Figure 6

MDGA2 is capable of interacting homophilically. Two independent assays were used to analyze the binding capabilities of MDGA2. In an aggregation assay, fluorescent beads were coupled with BSA, proteins from conditioned medium of non-transfected cells, recombinant axonin-1 or recombinant MDGA2 and analyzed for their aggregation behaviour. (A-D) While no aggregates were observed with BSA (A) or beads coated with proteins released by mock-transfected cells (B), strong aggregation was detected with axonin-1- (C) and MDGA2-coupled beads (D). (E-G) Similar results were seen when chemical cross-linkers were used to monitor the binding capabilities of these molecules. (E) Silver staining of gels indicated that, in a concentrated BSA solution, no high molecular weight aggregates were formed in the presence of the chemical cross-linkers.
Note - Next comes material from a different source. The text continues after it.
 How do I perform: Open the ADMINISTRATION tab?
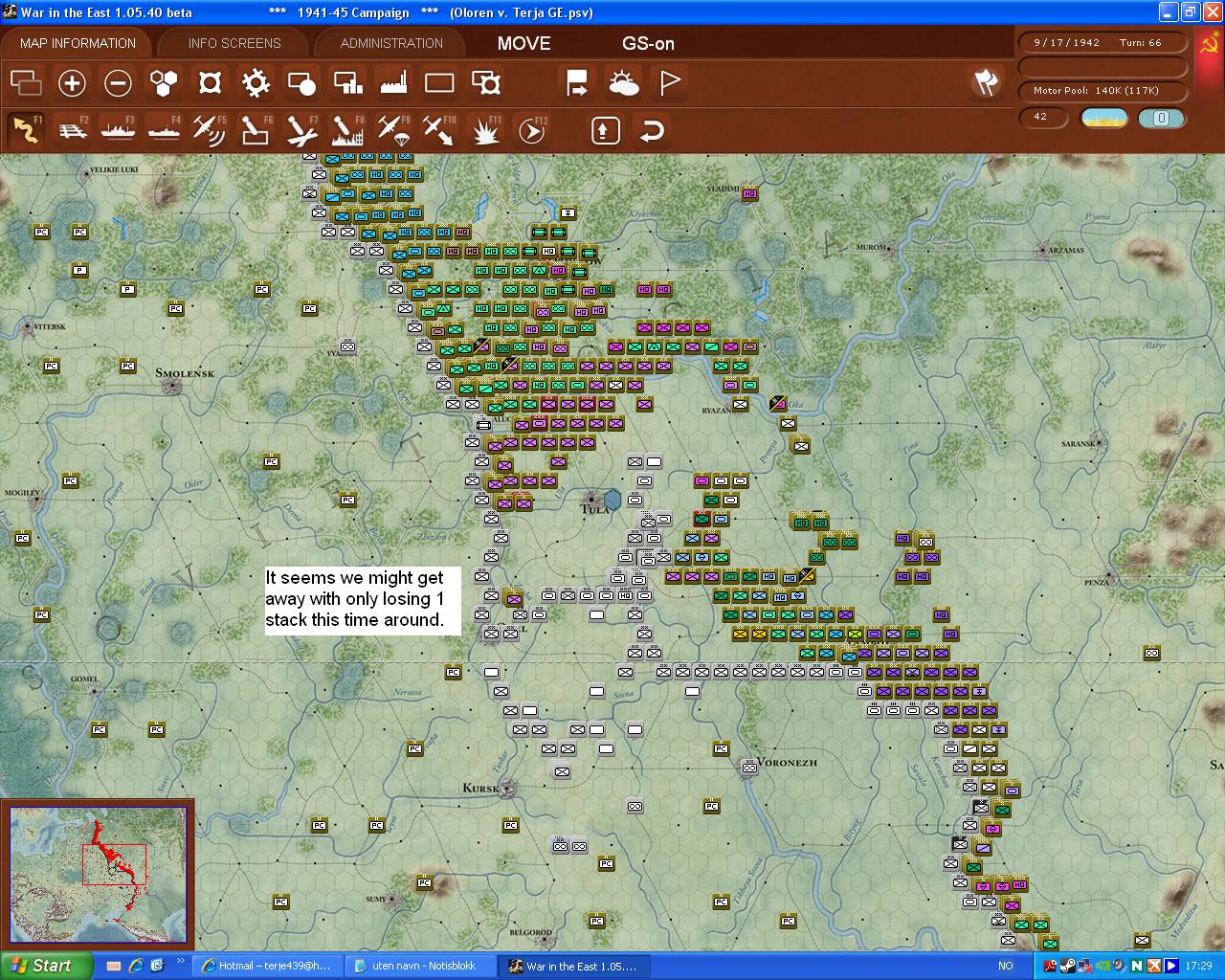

Crosslinking of conditioned media containing recombinant flag-tagged axonin-1 (F) or flag-tagged MDGA2 (G) resulted in a molecular weight shift of a substantial part of the detected protein as observed by western blot assays using anti-flag antibodies. In the case of axonin-1, note that two additional bands are observed in the presence of chemical cross-linkers, indicating that axonin-1 is capable of forming multimeric complexes.